The involvement of computational specialists in nano-safety research has become more prominent since Registration, Evaluation, Authorization and restriction of CHemicals (the European Union’s REACH regulation) promoted the use of in silico techniques such as QSAR for toxicity assessment. Data-driven models that decode the relationships between the biological activities of ENMs and their physicochemical characteristics provide an attractive means of maximizing the value of scarce, and expensive, experimental nanotoxicity data.

Nano-QSAR models can be used to predict the properties of new materials and to design safer materials.

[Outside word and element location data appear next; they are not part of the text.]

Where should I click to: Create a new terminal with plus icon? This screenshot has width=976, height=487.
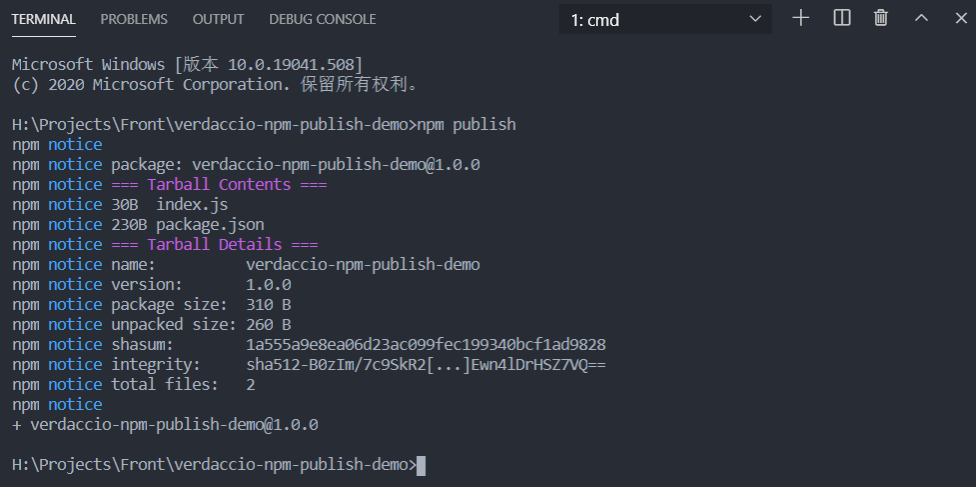(x=800, y=18)
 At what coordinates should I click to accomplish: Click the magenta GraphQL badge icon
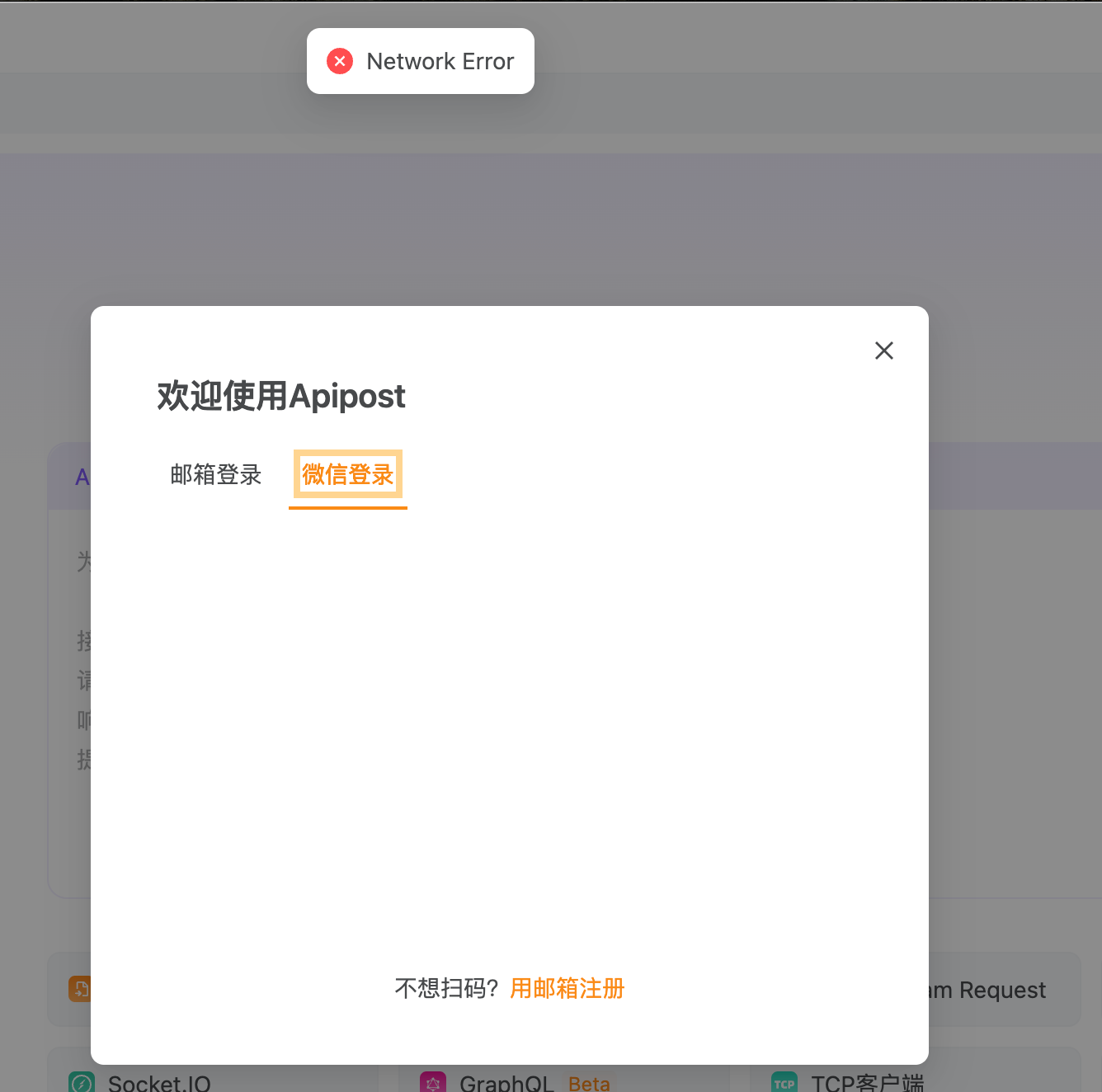click(x=433, y=1081)
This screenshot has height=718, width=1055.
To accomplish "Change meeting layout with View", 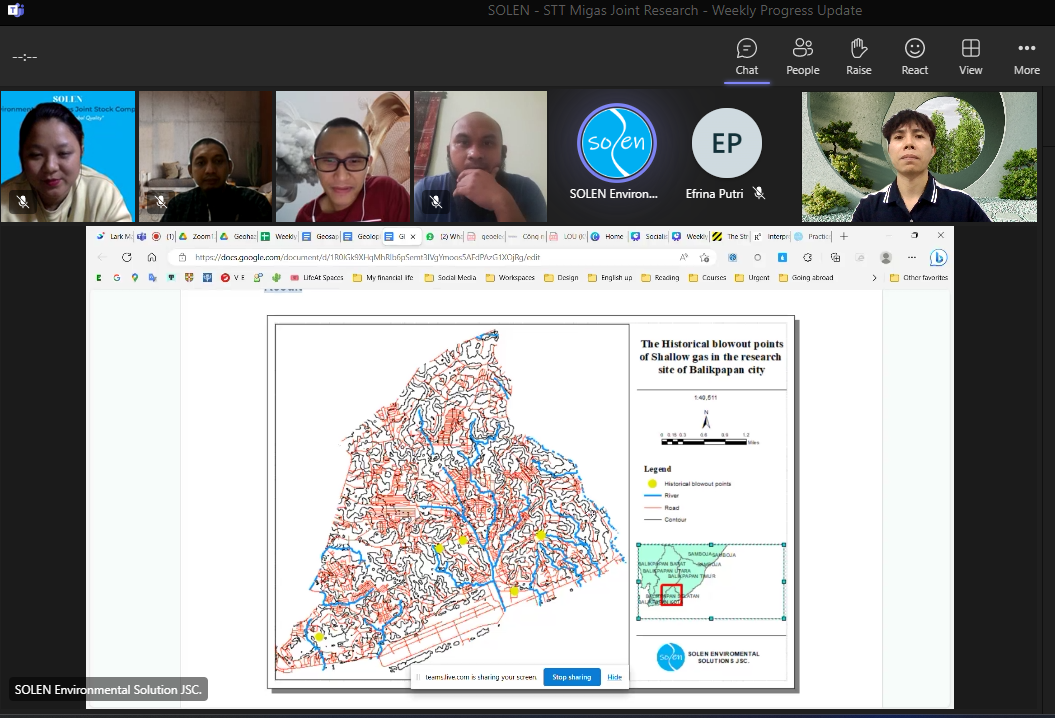I will click(x=970, y=57).
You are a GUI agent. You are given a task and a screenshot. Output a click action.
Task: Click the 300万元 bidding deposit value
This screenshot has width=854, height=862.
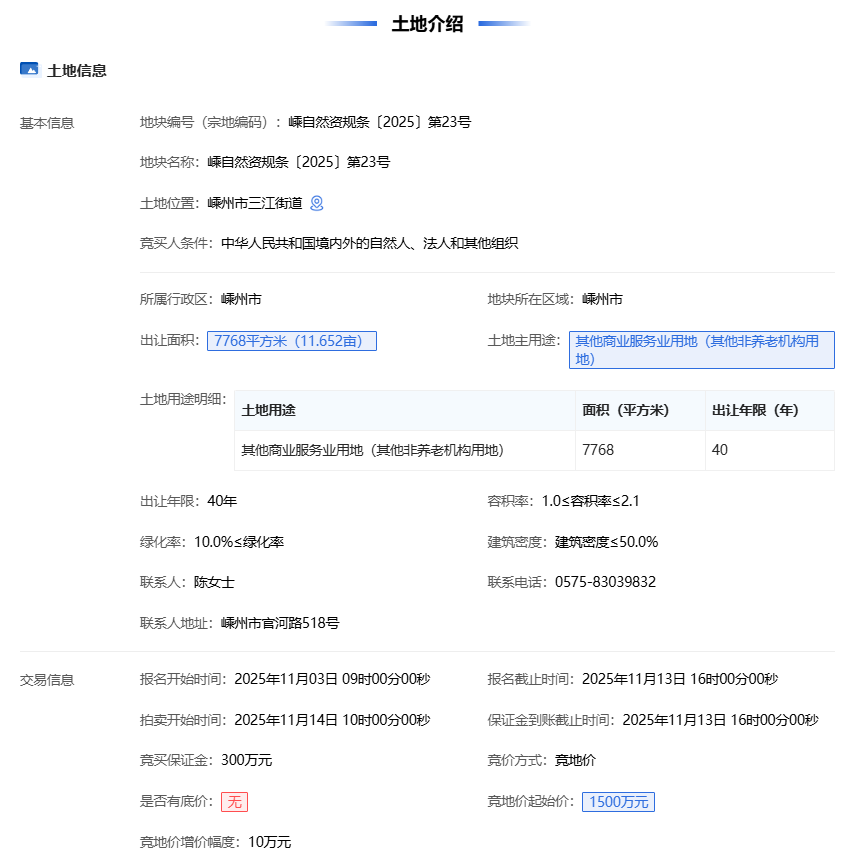point(246,760)
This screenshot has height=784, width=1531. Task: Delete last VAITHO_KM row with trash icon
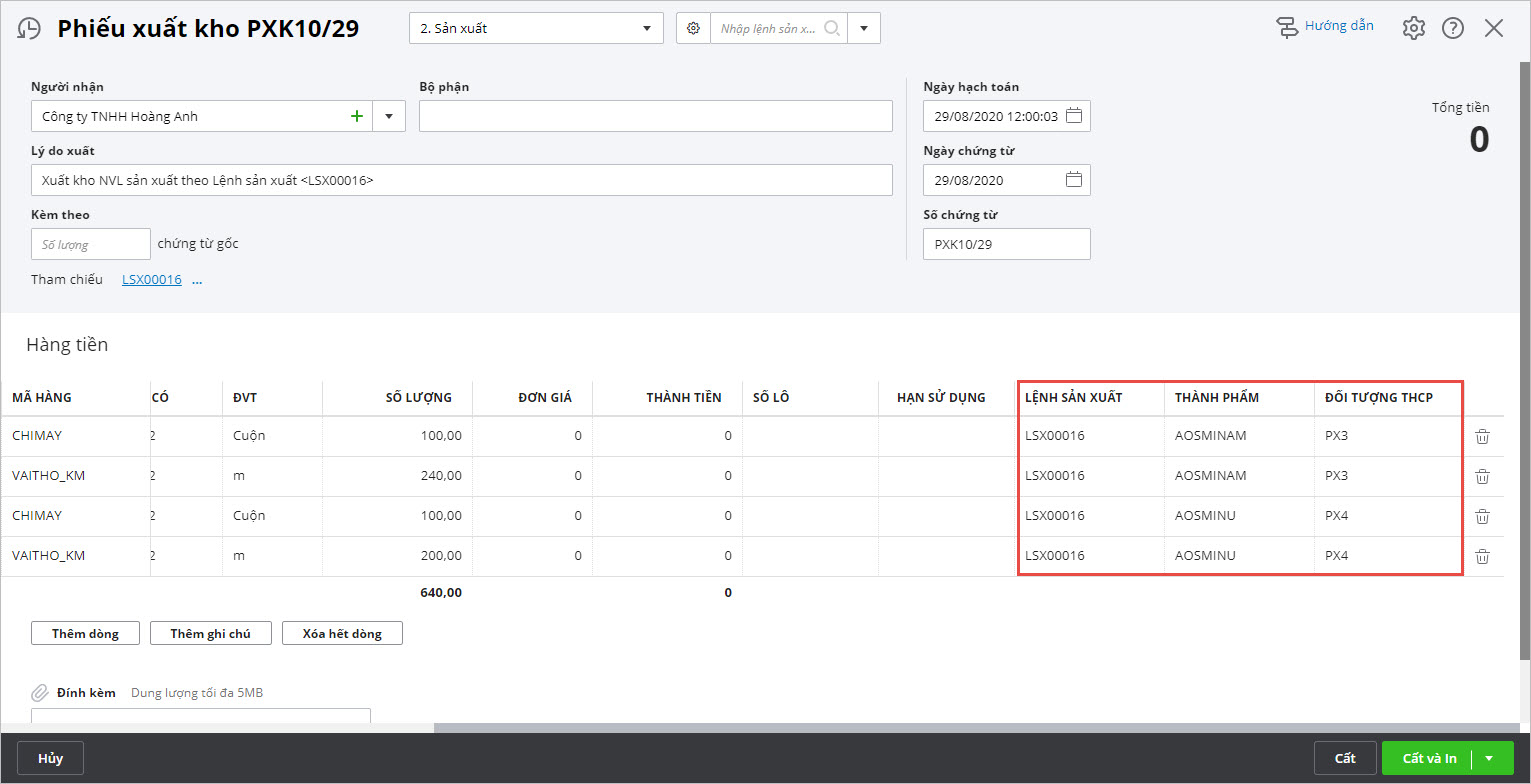1482,556
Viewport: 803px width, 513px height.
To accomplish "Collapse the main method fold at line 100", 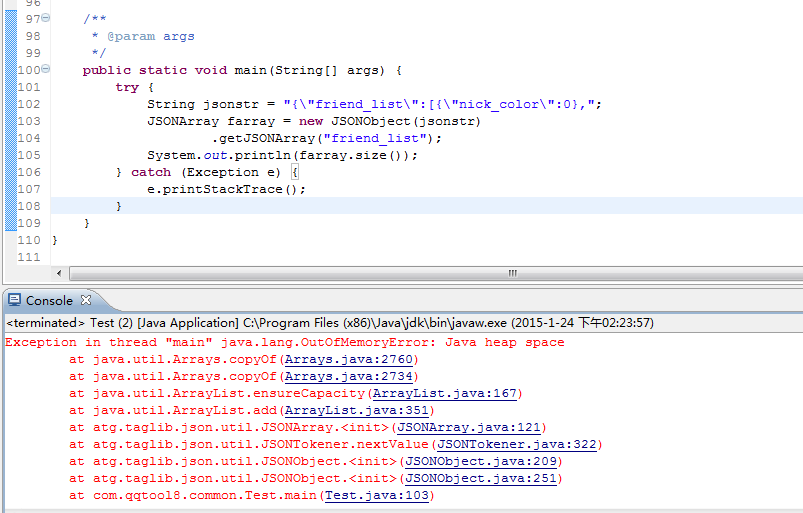I will pyautogui.click(x=46, y=70).
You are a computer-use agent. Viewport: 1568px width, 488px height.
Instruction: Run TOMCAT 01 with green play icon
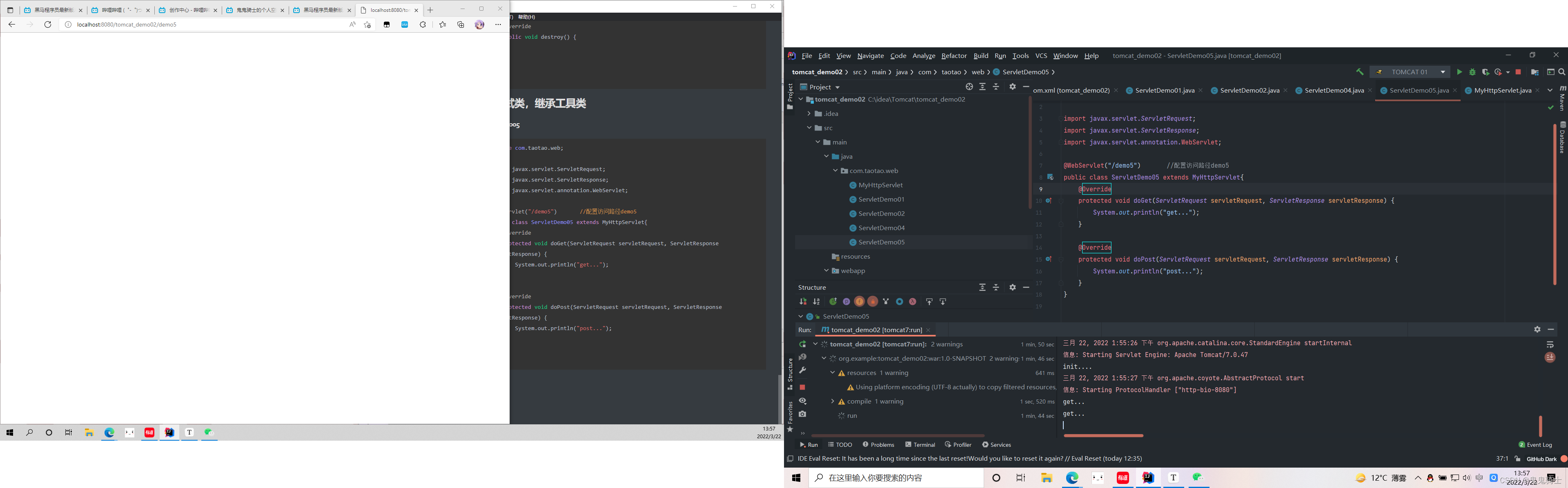point(1459,72)
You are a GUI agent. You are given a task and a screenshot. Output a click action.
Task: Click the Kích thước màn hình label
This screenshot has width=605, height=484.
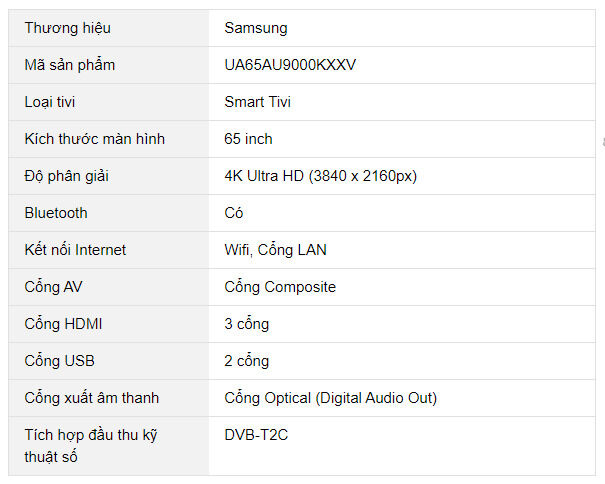[95, 139]
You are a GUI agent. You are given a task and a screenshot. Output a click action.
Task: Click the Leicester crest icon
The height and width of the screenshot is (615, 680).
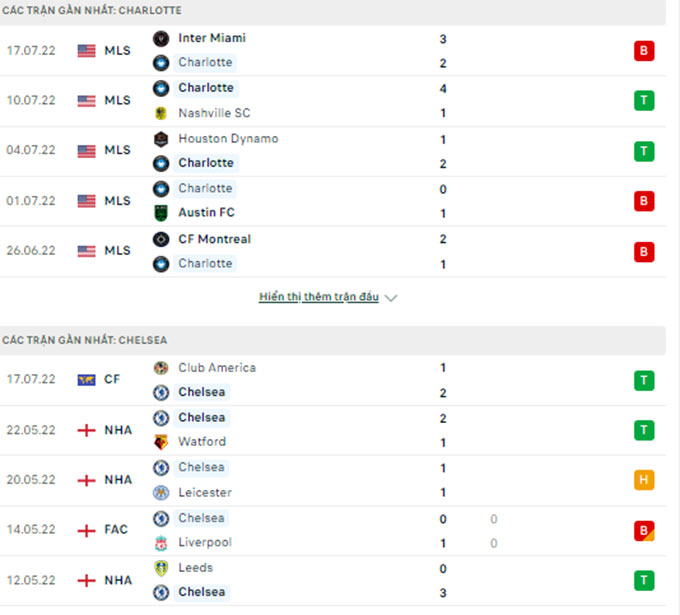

Leeds-based genetic programming-based decision tree (GPTree) approach27 applies decision tree learning algorithms to identify the best combination of physicochemical properties to predict biological activity of ENMs. The trees are automatically constructed from the data. Decision trees have several advantages. They are able to deal with small, large and noisy datasets; they can detect nonlinear relationships (as well as linear ones); they allow input variables to be selected automatically; they are transparent; and they represent knowledge clearly (i.e., the models are interpretable).

GPTree begins with a random population of solutions and repeatedly attempts to find better solutions by applying genetic operators such as mutation and crossover. The first step is to construct a user-specified number of trees (usually a large number) starting from a random compound and a randomly chosen descriptor. Once the initial population is generated, tournament selection is performed to identify the best tree to be used as a parent tree for genetic operators such as crossover. The best tree from the subset of trees is chosen by its fitness (e.g., accuracy). Genetic operators such as crossover and mutation are used to form the next generation of trees that are added or replace the current generation. These steps are repeated until the user-specified number of generations has been created. The decision tree model with the highest accuracy of classification for the training set is selected as the optimal decision tree model.

Ceyda demonstrated the application of genetic-programming-based decision tree construction algorithms to QSAR modeling of ENM toxicity by five case studies. The accuracy of the model predictions was satisfactorily high and clearly highly statistically significant relative to the classification rate due to chance.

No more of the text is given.